HYDERABAD: The Hyderabad High Court has made it clear that delay in lodging an FIR cannot be a reason to quash proceedings in a case where there is prima facie evidence.
Justice U Durga Prasad Rao made these observations on a petition filed by one Devender, in a criminal case, seeking to quash proceedings pending before the Sessions Judge in Warangal.
As per the prosecution, the victim - a minor girl - and accused number one and two were residents of the same locality in a village in Warangal district. The girl was an intermediate student as were both the accused. In fact, the prime accused was her distant relative too.
One day, the girl’s father was admitted to a hospital at Parkal for a leg surgery and her mother was also with him for assistance. The following day, the girl’s brother took meals to his parents leaving her alone at home. At that time, both the accused allegedly went to her house on the pretext of borrowing some notebooks and raped her. They stuffed her mouth with a cloth and threatened her with dire consequences if she revealed their heinous act.
Later, the shocked victim consumed a pesticide and informed her neighbours of the rape. They rushed her to a private nursing home for treatment. Later, she was shifted to a hospital in Hanamkonda where she was treated.

**DATA BLOCK**
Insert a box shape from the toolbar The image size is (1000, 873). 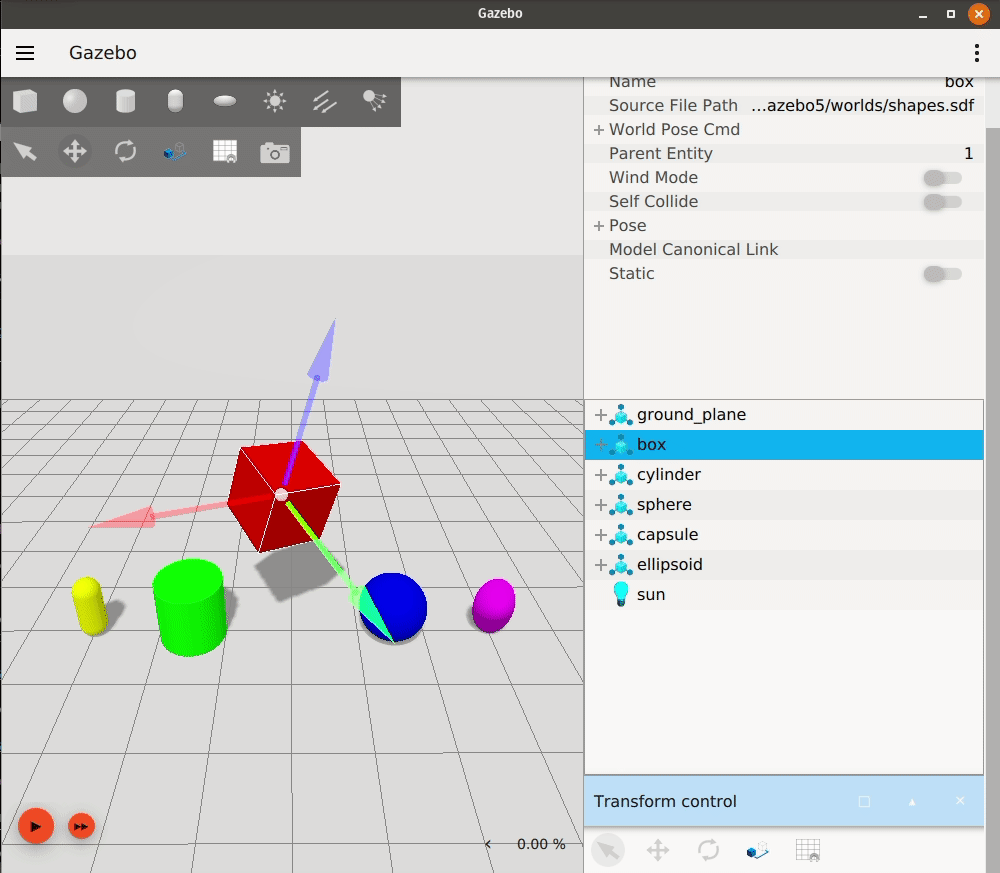coord(25,101)

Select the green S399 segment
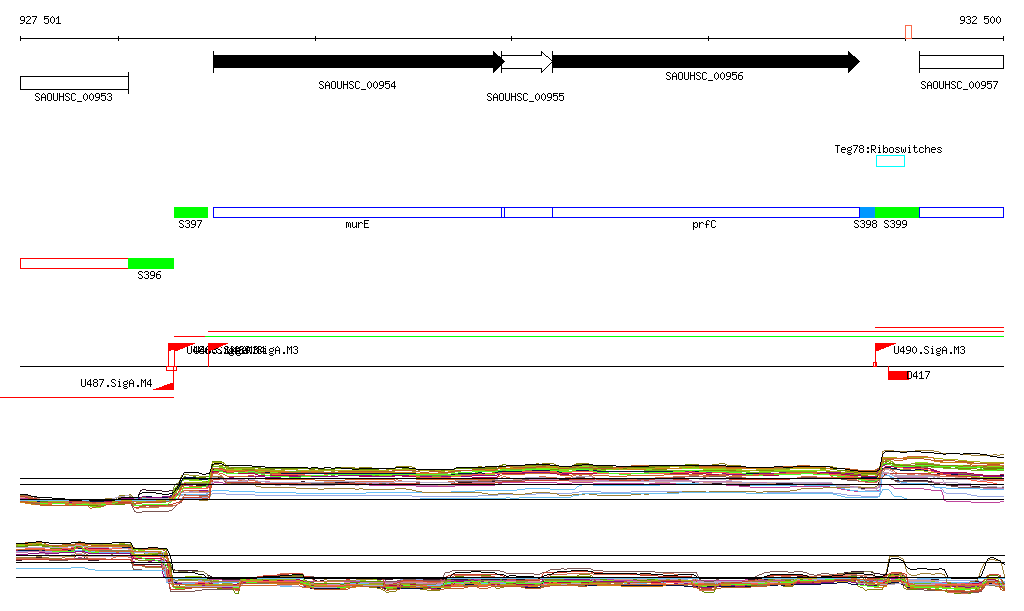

**TASK DESCRIPTION**
Resume the news report above on the Hyderabad High Court ruling about a delayed FIR, starting right after its last sentence.

**EXERCISE OUTPUT**
On the complaint of her father, the police investigated and filed a chargesheet against both the accused. Since A1 is a juvenile in conflict with law, a separate charge-sheet was filed against him before the Juvenile Magistrate-cum-IV Additional JFCM, Warangal.
After hearing the arguments, the judge said evidently, there was a delay of two days between the date of incident and lodging of FIR. “However, in a case of this nature, the delay is understandable... unless strong material is placed by the defence to show that the delay is used to manipulate events and implicate innocents,” he observed. Since no such strong ground is shown, delay can’t be taken as a reason to quash the proceedings, he ruled.
With regard to the argument of non-detection of semen, the judge opined that these contentions can best serve as a point of defence at the time of trial.